Handling Time Differences when using Validity Periods in a SAML Assertion
A SAML assertion can contain conditions limiting the validity period of a request. (This provides an additional precaution against identity theft.)
When a validity period is defined, if the clocks on the client system and the BPM runtime are not synchronized, you must ensure that time differences between the two systems do not cause authentication failures due to the unexpected expiry of an assertion’s validity period.
For example, suppose a client application is attempting to invoke a service on a BPM runtime. The client application generates a SAML assertion containing the following condition:
<saml:Conditions NotBefore="2011-09-01T14:25:54.622Z" NotOnOrAfter="2011-09-01T14:35:54.622Z" />
where the NotBefore condition is set to the clock time on the client system.
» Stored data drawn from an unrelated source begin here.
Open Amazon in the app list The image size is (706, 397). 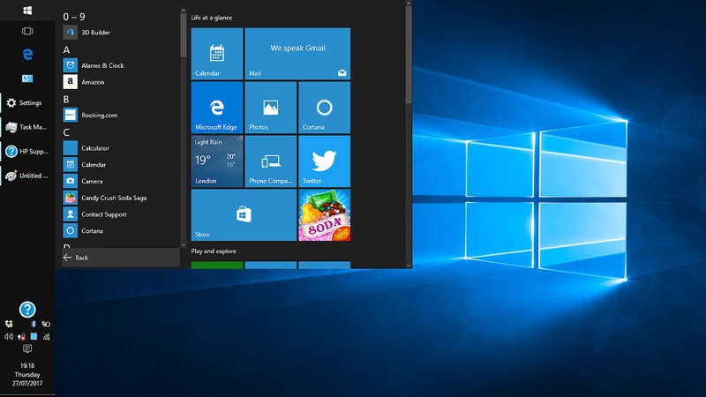(93, 82)
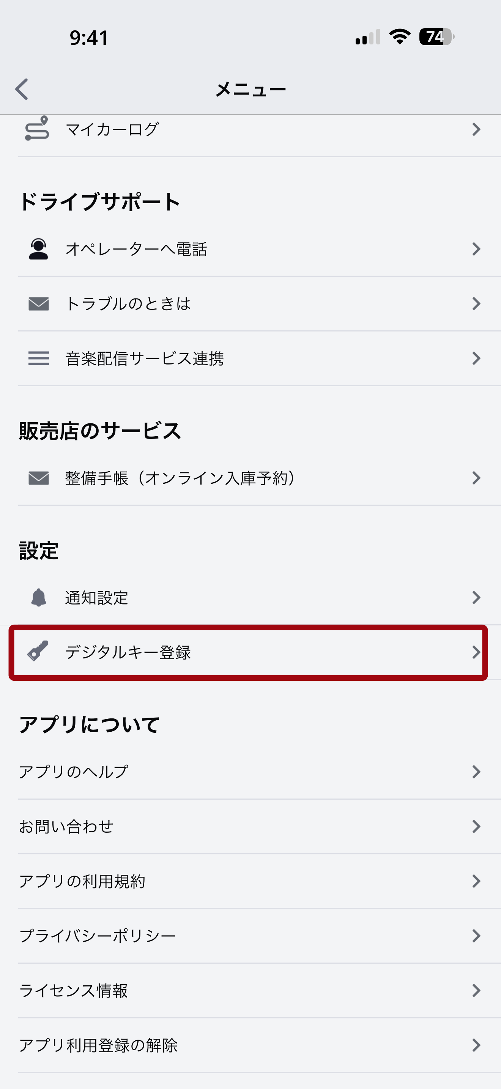
Task: Tap the operator headset icon
Action: point(38,249)

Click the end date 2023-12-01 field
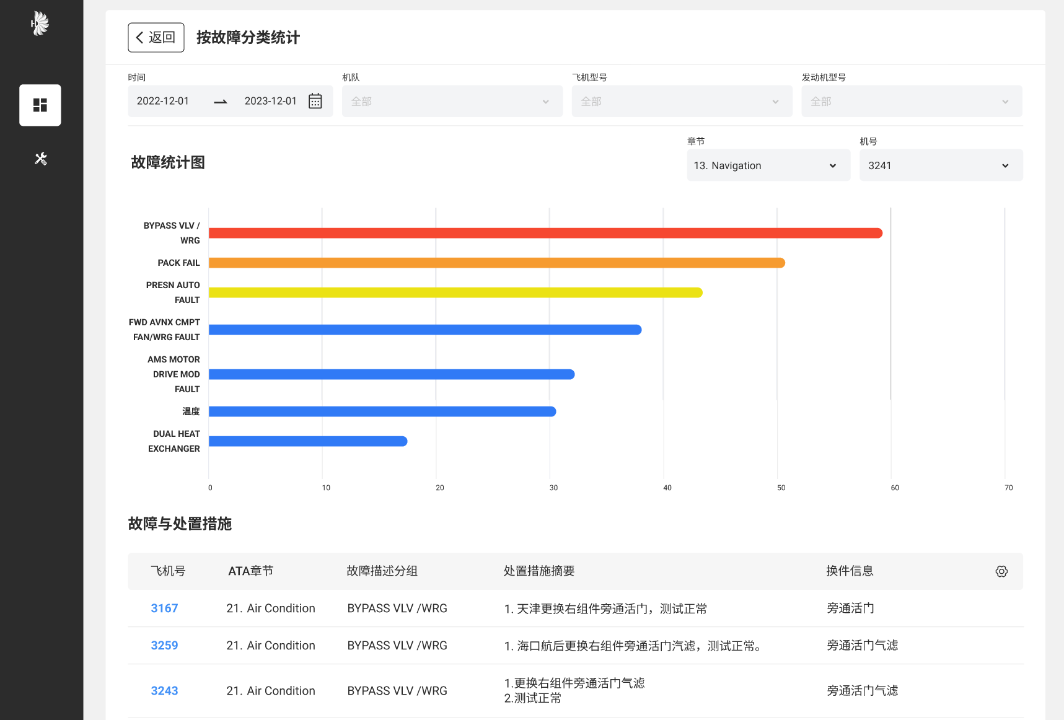coord(270,101)
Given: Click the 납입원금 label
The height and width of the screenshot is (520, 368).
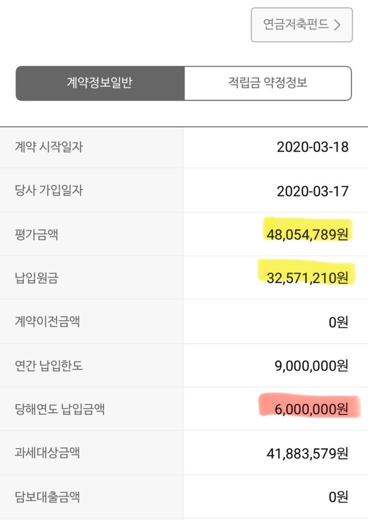Looking at the screenshot, I should click(36, 278).
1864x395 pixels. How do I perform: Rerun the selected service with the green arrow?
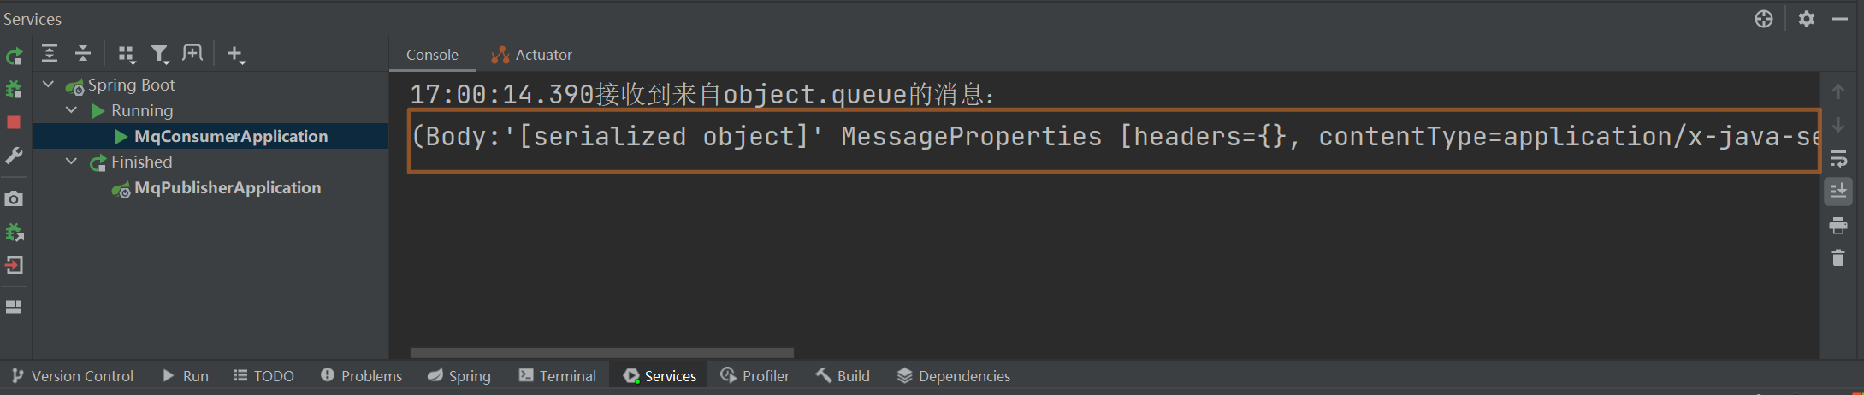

However, the BPM runtime’s clock has not yet reached this time, and it therefore rejects the call because the assertion is invalid.
The methods used to handle this depend on which API the client application is using to invoke BPM runtime services:
- Web Service API - The client application generates (or obtains) the SAML assertion, so can control what timestamp it puts in the NotBefore and NotOnOrAfter fields in the assertion (or indeed if it uses them at all).
- Java Service Connector API - The SAMLSenderVouchesSecurityHandler generates the SAML assertion. Optional parameters can be defined to define and insert a validity period. (By default, no validity period is set.) See Using the Service Connector SamlSenderVouchesSecurityHandler Method for more information.
Whichever API it uses, the client application must ensure that any validity period used in the SAML assertion will be valid when the request is authenticated by the BPM runtime.